Not only is housing in many major inner cities nasty for the elderly and the urban poor, but life can be very difficult for workers in lower level food services, hospitality, retail sales, clerical and secretarial, etc. services. Even entry-level jobs for professional and college-educated people usually do not pay enough to support nearby rentals. They either live far away with long (and often costly) commutes or live with families or with roommates stacked like sardines in tiny apartments. These cities need these workers, but the real estate market fights affordability at every turn. They need homes in or near their existing communities, not in middle class suburbs miles away!
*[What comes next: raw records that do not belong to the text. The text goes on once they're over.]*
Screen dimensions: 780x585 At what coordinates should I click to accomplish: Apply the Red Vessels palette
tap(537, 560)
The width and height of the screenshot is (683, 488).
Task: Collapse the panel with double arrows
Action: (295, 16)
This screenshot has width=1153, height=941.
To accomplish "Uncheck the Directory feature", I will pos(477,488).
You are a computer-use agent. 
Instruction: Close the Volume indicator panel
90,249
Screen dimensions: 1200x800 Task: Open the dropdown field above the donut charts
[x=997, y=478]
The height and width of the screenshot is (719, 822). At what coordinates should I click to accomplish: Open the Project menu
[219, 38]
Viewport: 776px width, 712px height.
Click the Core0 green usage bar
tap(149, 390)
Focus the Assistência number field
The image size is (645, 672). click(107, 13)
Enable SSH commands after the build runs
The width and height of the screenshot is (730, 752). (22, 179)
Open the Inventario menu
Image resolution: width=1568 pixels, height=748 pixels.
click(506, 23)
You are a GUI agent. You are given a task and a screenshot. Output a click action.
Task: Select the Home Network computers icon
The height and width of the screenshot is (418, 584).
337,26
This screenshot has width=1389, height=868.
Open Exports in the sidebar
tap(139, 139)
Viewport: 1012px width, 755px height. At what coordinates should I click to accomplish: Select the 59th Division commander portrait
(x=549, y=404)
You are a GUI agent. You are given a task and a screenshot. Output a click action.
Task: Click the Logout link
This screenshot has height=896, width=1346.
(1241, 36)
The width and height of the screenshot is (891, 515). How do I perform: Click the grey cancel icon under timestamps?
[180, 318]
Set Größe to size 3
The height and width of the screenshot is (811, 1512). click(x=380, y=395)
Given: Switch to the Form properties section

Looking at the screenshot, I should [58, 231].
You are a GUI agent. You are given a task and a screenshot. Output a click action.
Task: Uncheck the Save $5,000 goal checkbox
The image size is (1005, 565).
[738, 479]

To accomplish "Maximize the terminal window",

The continuing income polarization, notwithstanding some serious softening in home prices (see my August 18th, House, House, House blog), pits fewer people at the top of the economic ladder, who are acquiring key real estate in major urban markets, against lower-income incumbent residents. The wealthy buyout older buildings at staggering prices and reconfigure that real estate into chi chi upscale residences and office towers. With the values of the underlying real estate responding to this excessive demand, with rents following real estate prices, the lower-income residents are simply pushed out of their old homes over time. Gentrification. Even for working Americans, 70% of whom have lost buying power steadily over the last several decades, housing affordability increasingly eludes them as well. The rich live where they want to; the less affluent where they have to, no matter the strain, cost and inconvenience.
I’m Peter Dekom, and trying to tilt the playing field to level away from the one percenters plus the rest of the top of the economic pile and back to “most of us” is clearly extraordinarily difficult, and outmoded laws that are unlikely to find a sympathetic “amendatory” ear in a conservative Congress just won’t cut it anymore.